(Saved data entries)
================================

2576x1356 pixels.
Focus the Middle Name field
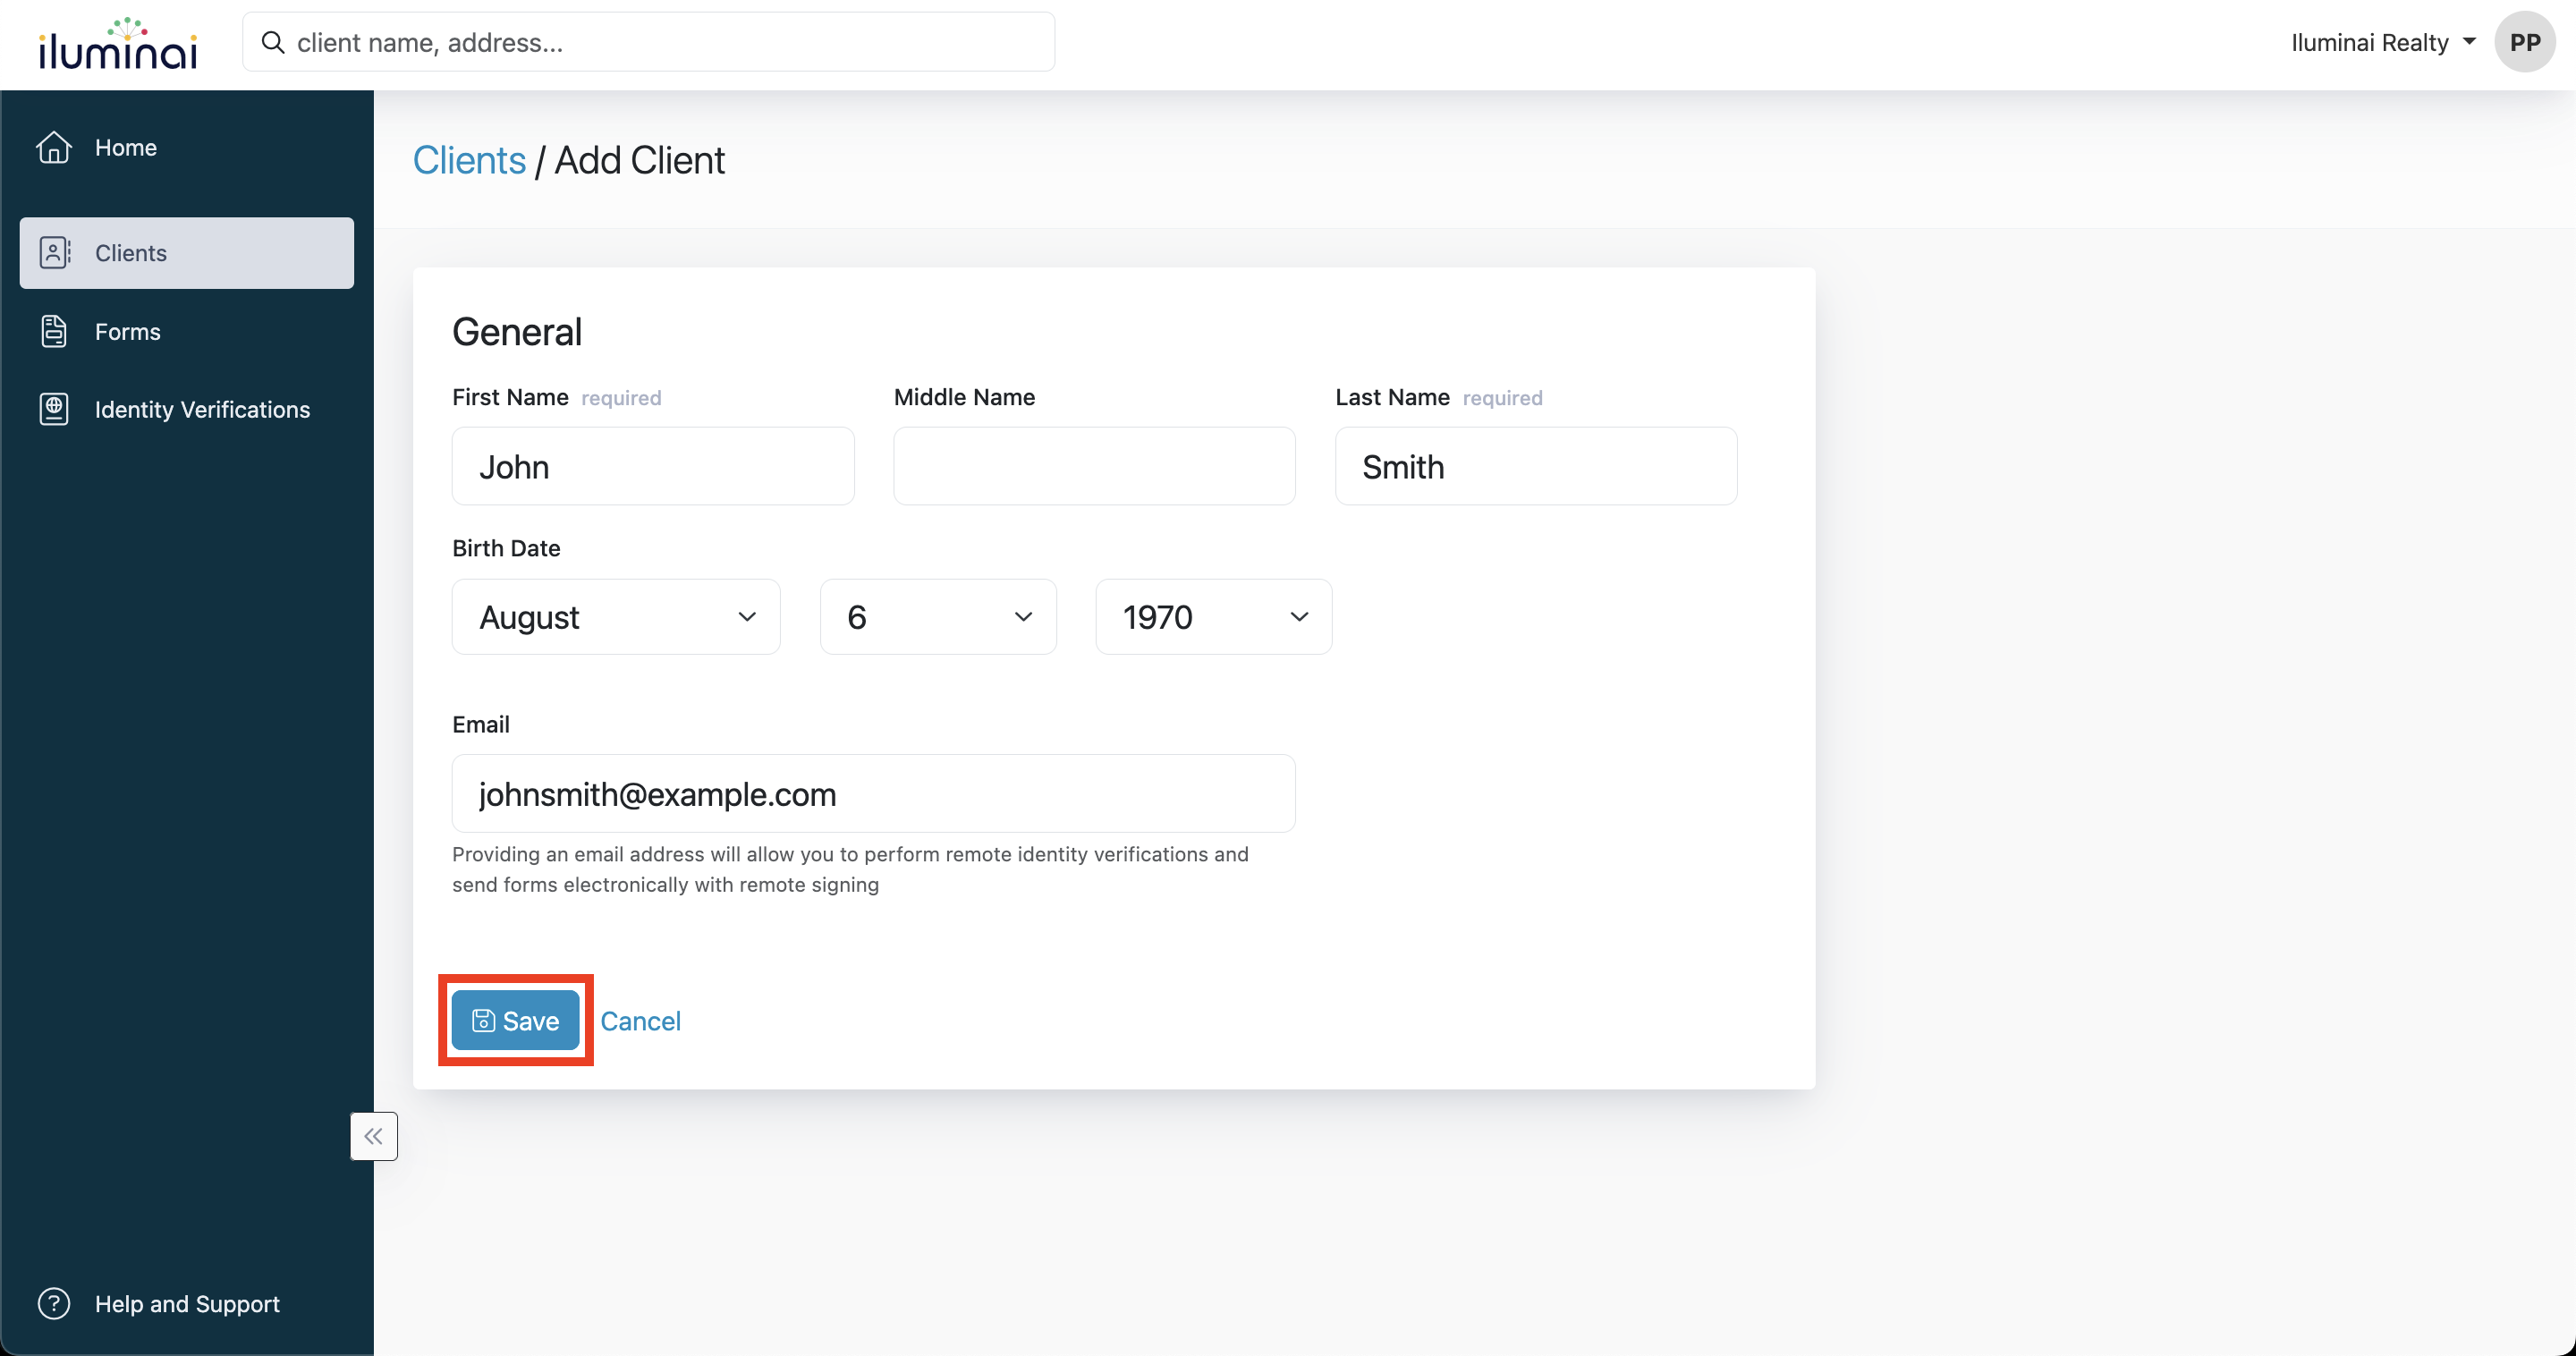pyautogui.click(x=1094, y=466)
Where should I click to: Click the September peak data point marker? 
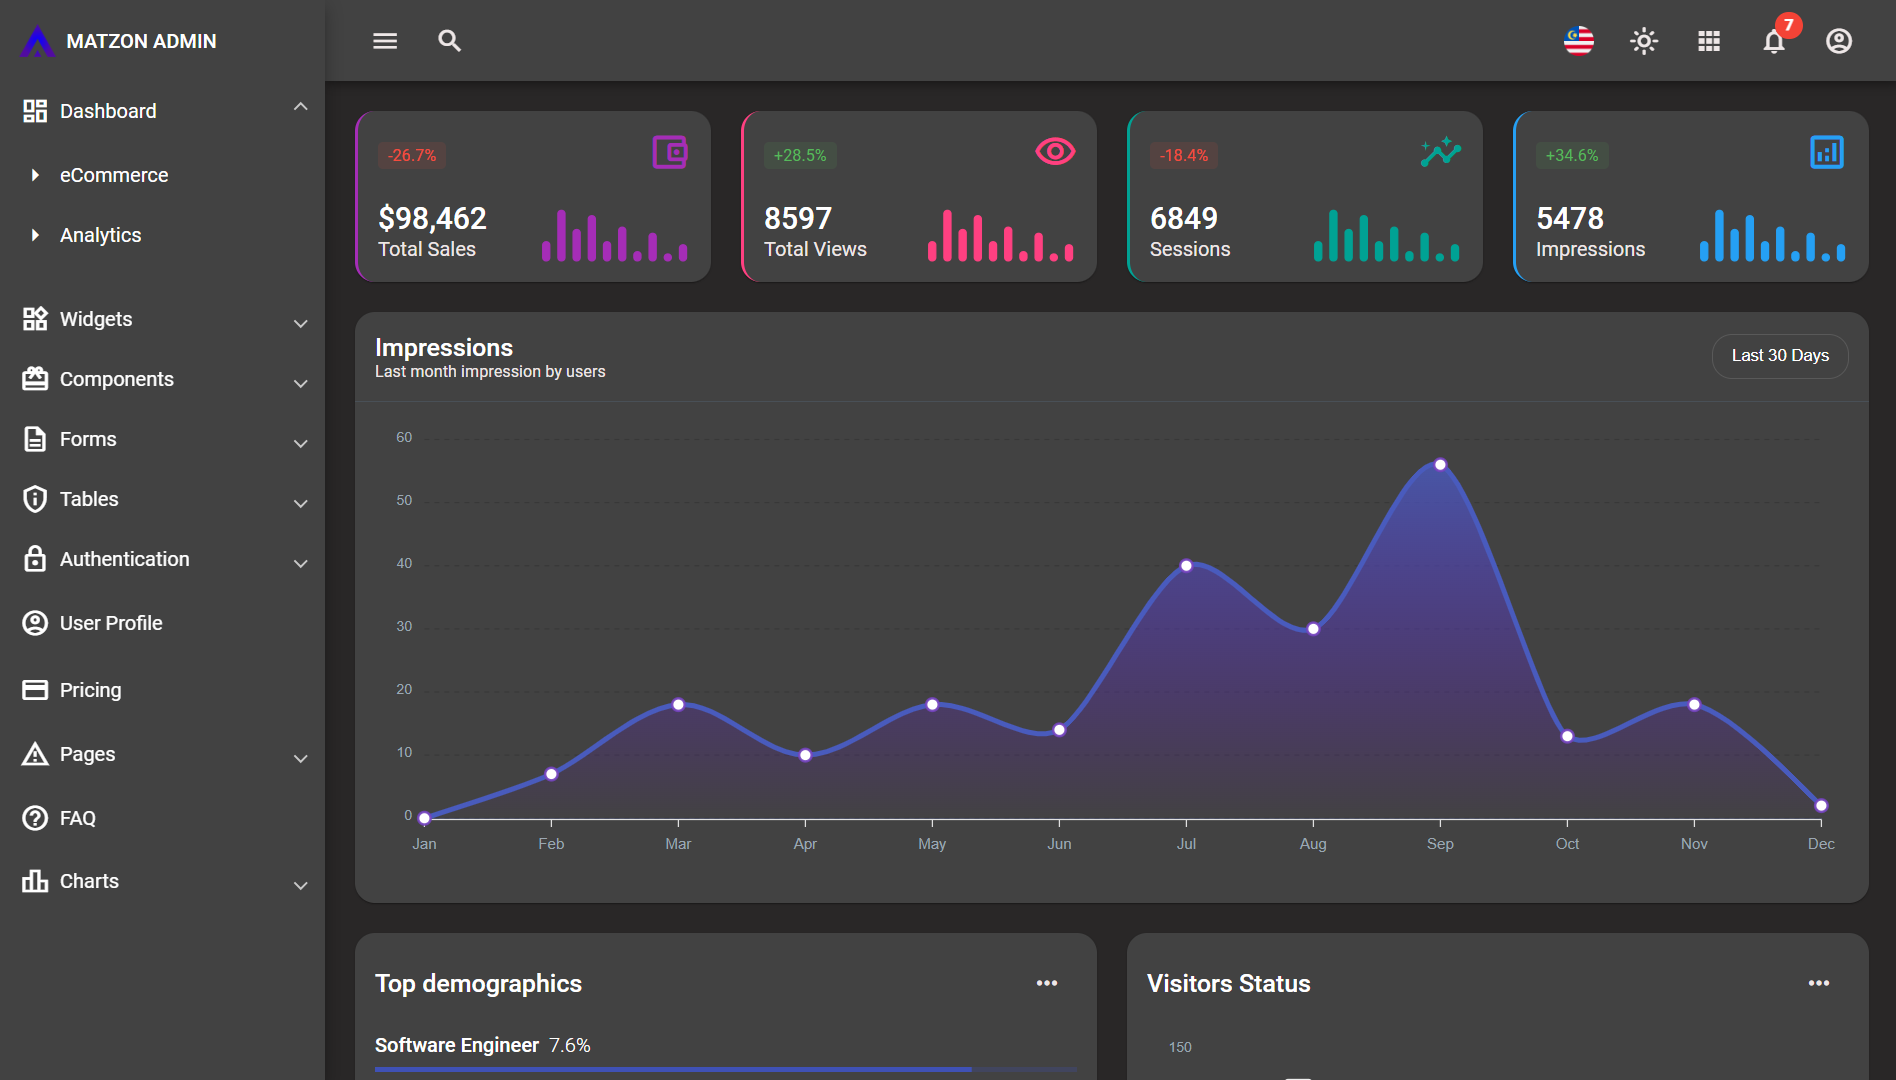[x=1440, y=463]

================================

**What needs to be done**
Repeat each line of the records exactly. Do not include the pictures.

**Result of the exercise**
2576x1356 pixels.
Focus the Middle Name field
pyautogui.click(x=1094, y=466)
Where should I click to: Click the September peak data point marker? 
[x=1440, y=463]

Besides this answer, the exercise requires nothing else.